• What the exercise asks: Output word for word the lines from the one with "Where should I" to the final line of the data, both ends included, but skip the pictures.

Collected data
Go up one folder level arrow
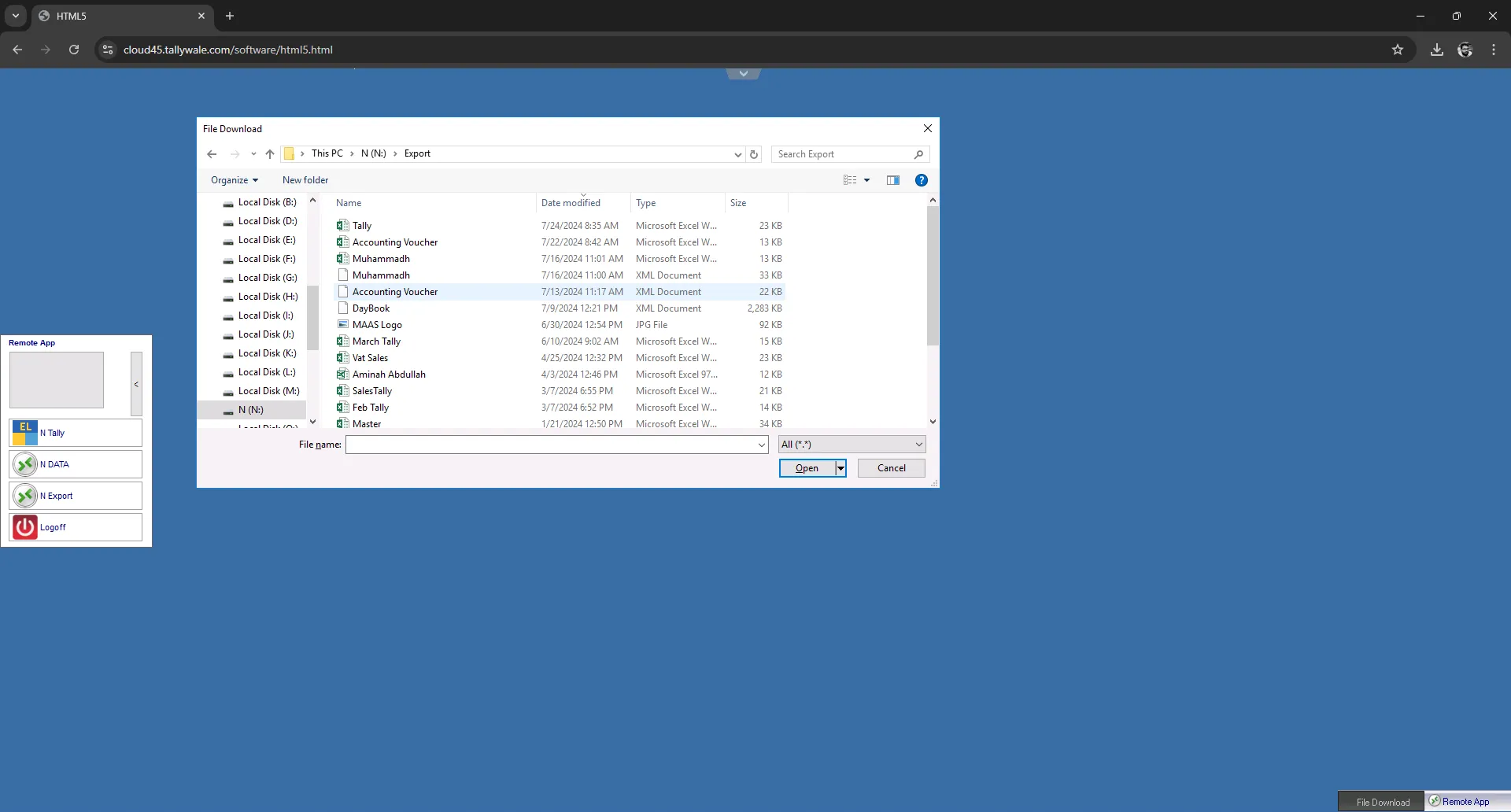 [x=270, y=154]
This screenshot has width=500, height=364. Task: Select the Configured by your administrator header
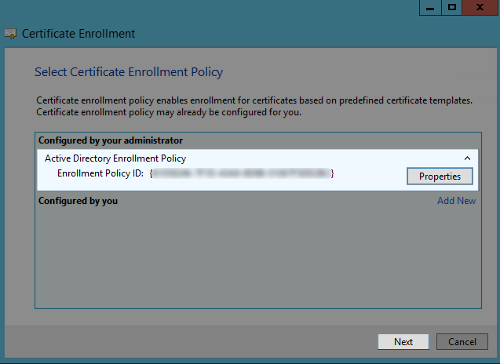click(110, 141)
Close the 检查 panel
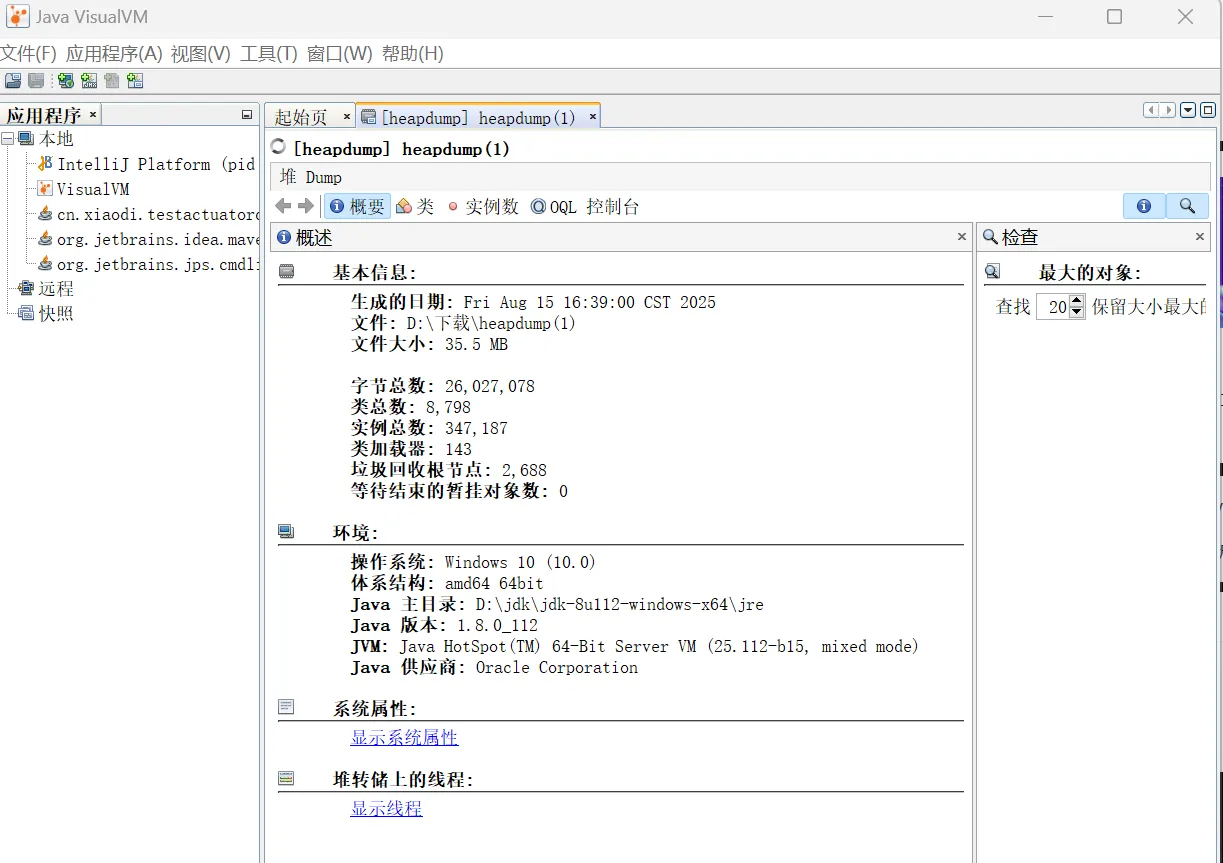The height and width of the screenshot is (863, 1223). pyautogui.click(x=1200, y=237)
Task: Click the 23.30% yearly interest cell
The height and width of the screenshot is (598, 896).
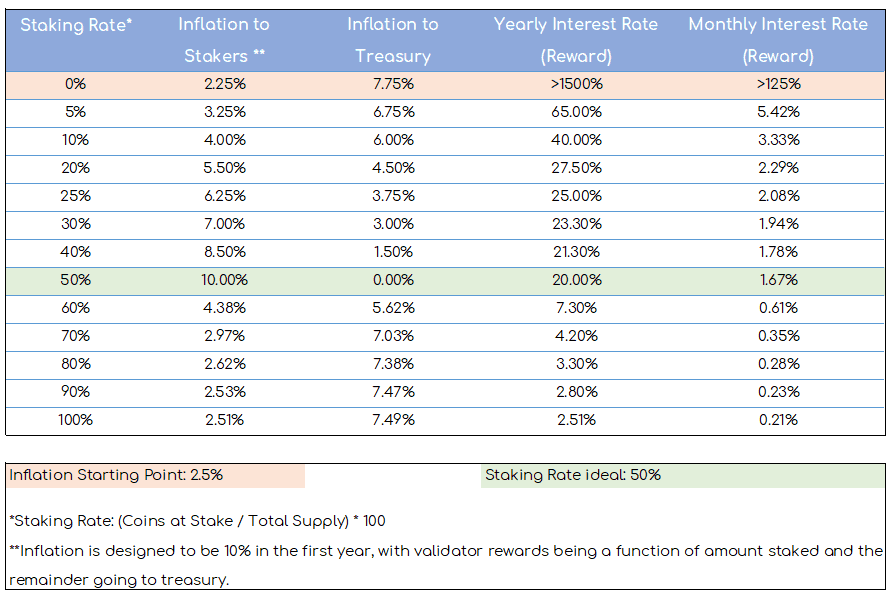Action: tap(577, 224)
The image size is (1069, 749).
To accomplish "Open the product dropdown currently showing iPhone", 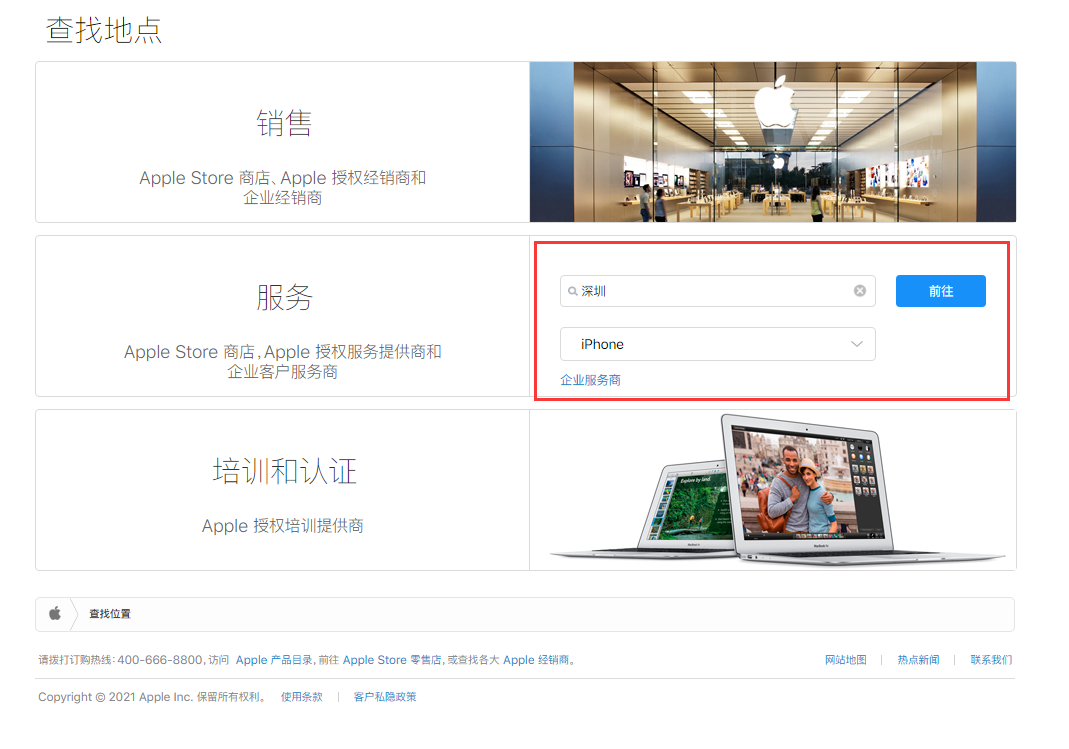I will [717, 343].
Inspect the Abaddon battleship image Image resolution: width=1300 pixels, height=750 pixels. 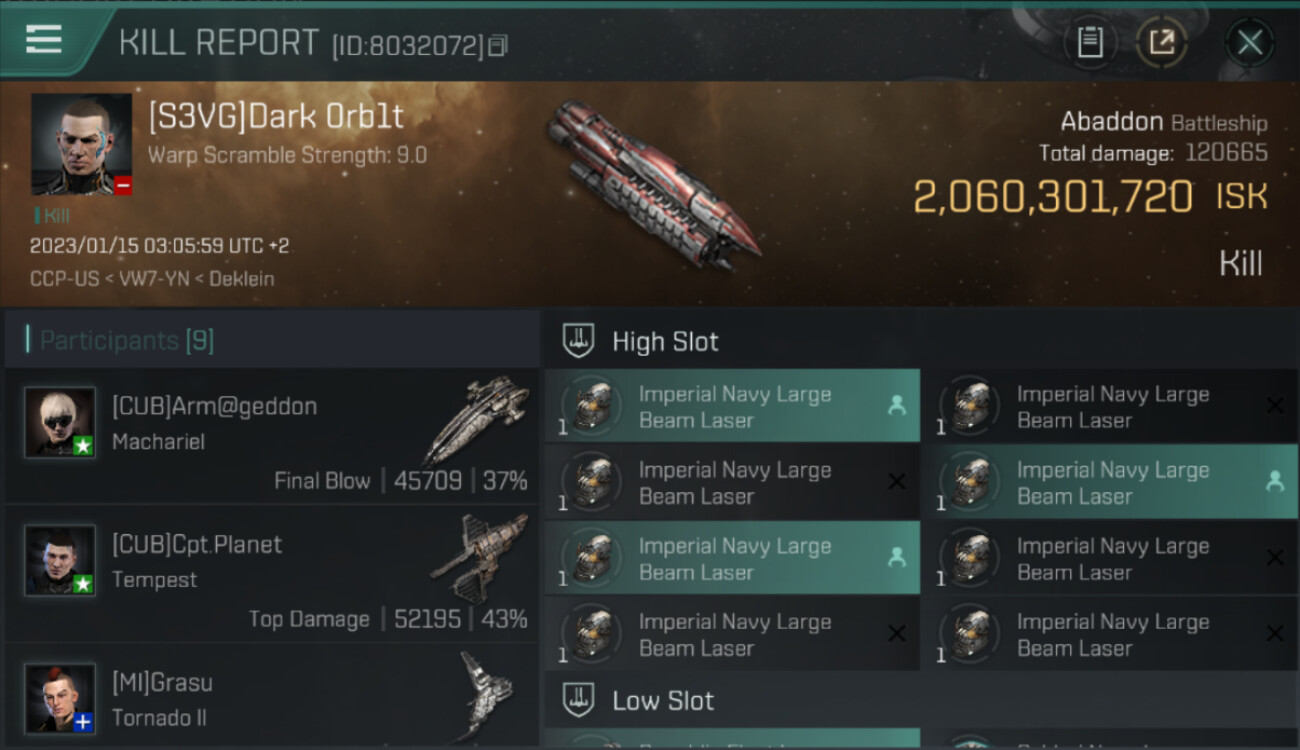point(651,184)
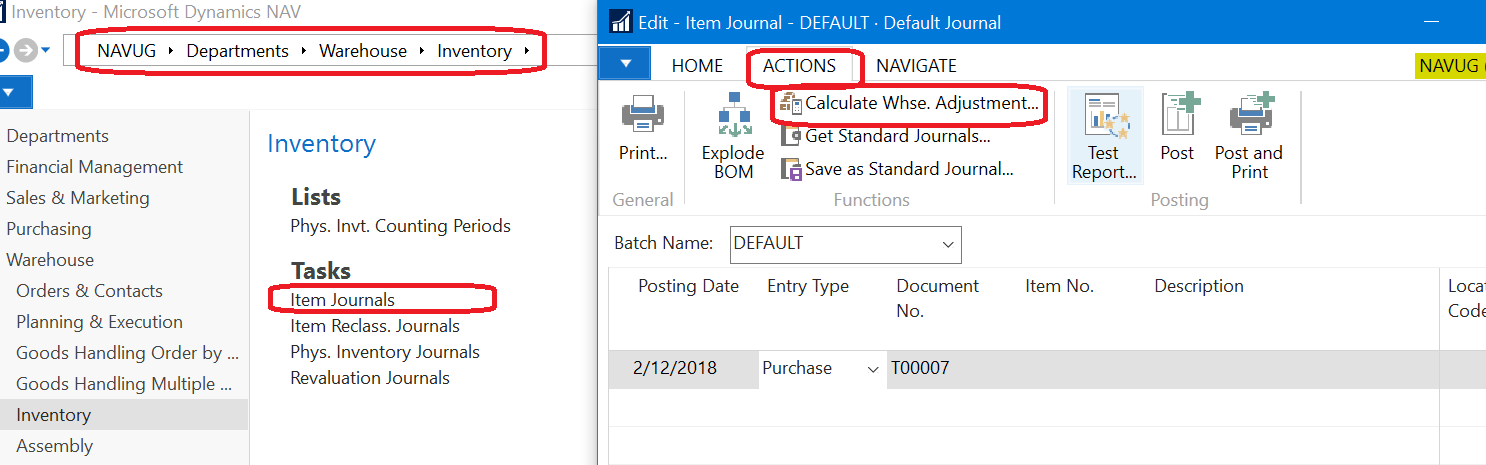1486x465 pixels.
Task: Open the Batch Name dropdown
Action: point(947,244)
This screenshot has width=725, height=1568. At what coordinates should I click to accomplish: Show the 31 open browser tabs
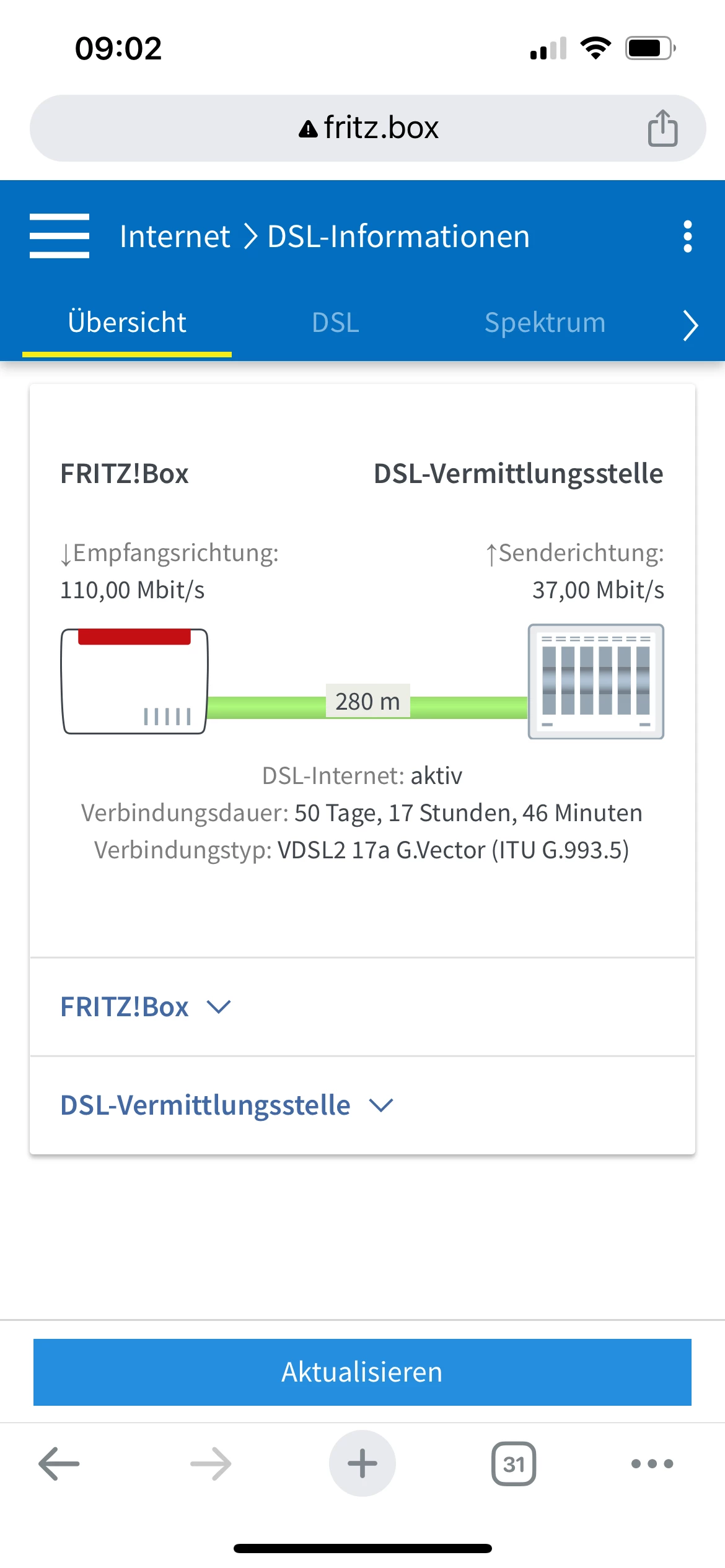click(514, 1464)
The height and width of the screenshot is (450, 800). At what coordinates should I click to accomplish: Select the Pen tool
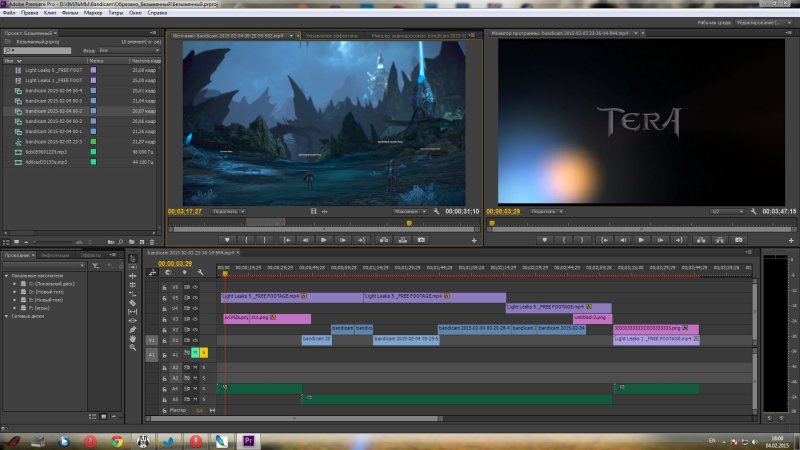tap(133, 327)
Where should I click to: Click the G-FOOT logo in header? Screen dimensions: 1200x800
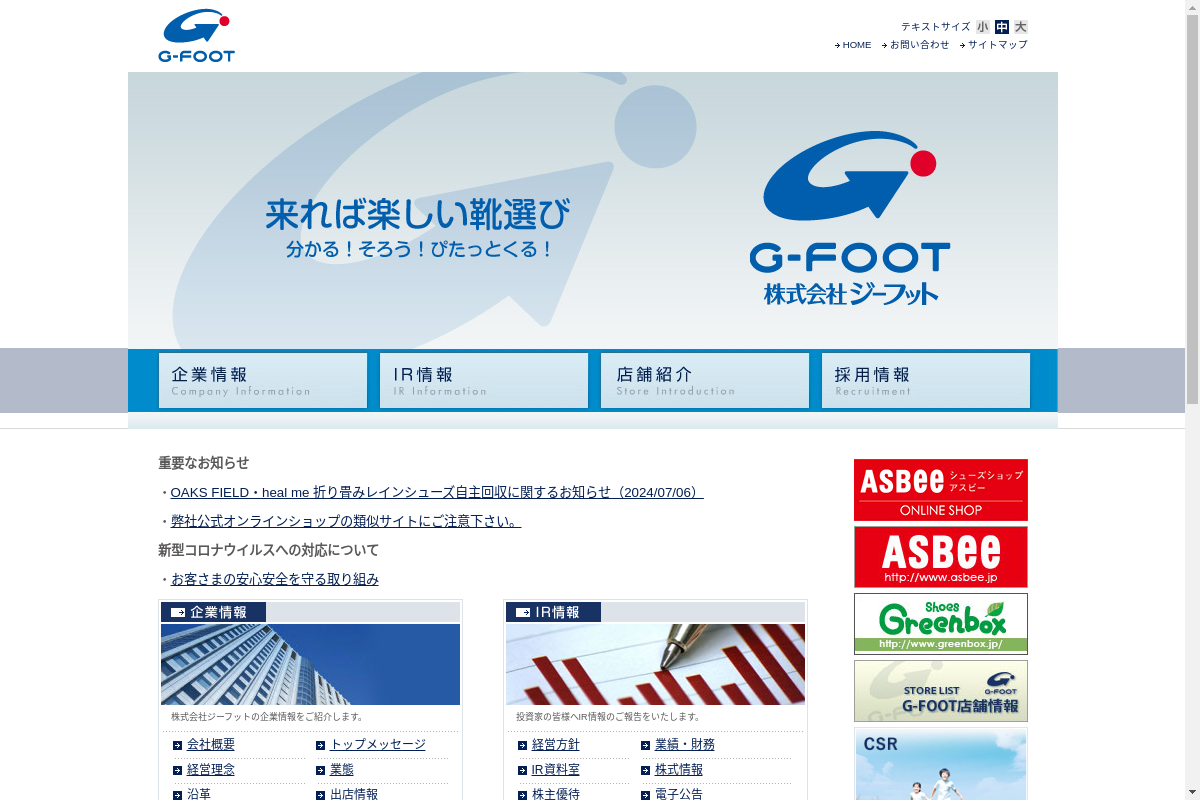tap(196, 36)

• Written response:
Where should I click to: Click the G-FOOT logo in header? Screen dimensions: 1200x800
tap(196, 36)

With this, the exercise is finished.